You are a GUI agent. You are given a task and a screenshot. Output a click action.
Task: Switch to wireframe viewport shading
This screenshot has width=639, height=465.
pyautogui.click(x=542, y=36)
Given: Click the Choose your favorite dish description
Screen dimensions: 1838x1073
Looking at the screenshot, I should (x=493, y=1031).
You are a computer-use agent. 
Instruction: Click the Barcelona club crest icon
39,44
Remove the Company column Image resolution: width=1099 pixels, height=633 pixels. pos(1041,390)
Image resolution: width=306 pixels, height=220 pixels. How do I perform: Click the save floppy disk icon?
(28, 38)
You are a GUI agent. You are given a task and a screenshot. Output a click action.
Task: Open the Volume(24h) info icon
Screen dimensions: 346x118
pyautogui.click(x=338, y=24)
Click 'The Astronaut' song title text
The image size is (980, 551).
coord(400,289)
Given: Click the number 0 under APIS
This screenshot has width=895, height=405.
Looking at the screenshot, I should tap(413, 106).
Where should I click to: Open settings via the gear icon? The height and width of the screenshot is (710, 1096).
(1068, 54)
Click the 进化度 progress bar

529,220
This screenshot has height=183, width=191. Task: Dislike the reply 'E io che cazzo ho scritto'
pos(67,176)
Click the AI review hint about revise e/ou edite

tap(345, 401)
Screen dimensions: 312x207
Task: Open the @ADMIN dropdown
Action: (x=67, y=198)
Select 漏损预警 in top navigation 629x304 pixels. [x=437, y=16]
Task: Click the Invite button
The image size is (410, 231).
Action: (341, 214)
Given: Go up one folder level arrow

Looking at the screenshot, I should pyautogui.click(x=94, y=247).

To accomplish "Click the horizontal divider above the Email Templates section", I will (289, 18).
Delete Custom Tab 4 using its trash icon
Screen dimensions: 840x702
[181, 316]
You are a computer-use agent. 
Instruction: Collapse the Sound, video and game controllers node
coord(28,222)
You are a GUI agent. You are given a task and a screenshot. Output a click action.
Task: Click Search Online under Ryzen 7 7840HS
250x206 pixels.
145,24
****************
Your instructions ::
Change every instance of "GUI agent" in the entries above to "screen agent", and reproduce the entries with all other text left as it is.

Reply ::
You are a screen agent. You are given a task and a screenshot. Output a click action.
Task: Switch to wireframe viewport shading
This screenshot has width=639, height=465.
pyautogui.click(x=542, y=36)
Given: Click the Choose your favorite dish description
Screen dimensions: 1838x1073
Looking at the screenshot, I should (x=493, y=1031).
You are a computer-use agent. 
Instruction: Click the Barcelona club crest icon
39,44
Remove the Company column Image resolution: width=1099 pixels, height=633 pixels. pos(1041,390)
Image resolution: width=306 pixels, height=220 pixels. How do I perform: Click the save floppy disk icon?
(28, 38)
You are a screen agent. You are given a task and a screenshot. Output a click action.
Task: Open the Volume(24h) info icon
Screen dimensions: 346x118
pyautogui.click(x=338, y=24)
Click 'The Astronaut' song title text
The image size is (980, 551).
coord(400,289)
Given: Click the number 0 under APIS
This screenshot has width=895, height=405.
Looking at the screenshot, I should tap(413, 106).
Where should I click to: Open settings via the gear icon? The height and width of the screenshot is (710, 1096).
(1068, 54)
Click the 进化度 progress bar

529,220
This screenshot has height=183, width=191. Task: Dislike the reply 'E io che cazzo ho scritto'
pos(67,176)
Click the AI review hint about revise e/ou edite

tap(345, 401)
Screen dimensions: 312x207
Task: Open the @ADMIN dropdown
Action: (x=67, y=198)
Select 漏损预警 in top navigation 629x304 pixels. [x=437, y=16]
Task: Click the Invite button
The image size is (410, 231).
Action: (341, 214)
Given: Go up one folder level arrow

Looking at the screenshot, I should pyautogui.click(x=94, y=247).

To accomplish "Click the horizontal divider above the Email Templates section", I will (289, 18).
Delete Custom Tab 4 using its trash icon
Screen dimensions: 840x702
[181, 316]
You are a computer-use agent. 
Instruction: Collapse the Sound, video and game controllers node
coord(28,222)
You are a screen agent. You are given a task and a screenshot. Output a click action.
Task: Click Search Online under Ryzen 7 7840HS
250x206 pixels.
145,24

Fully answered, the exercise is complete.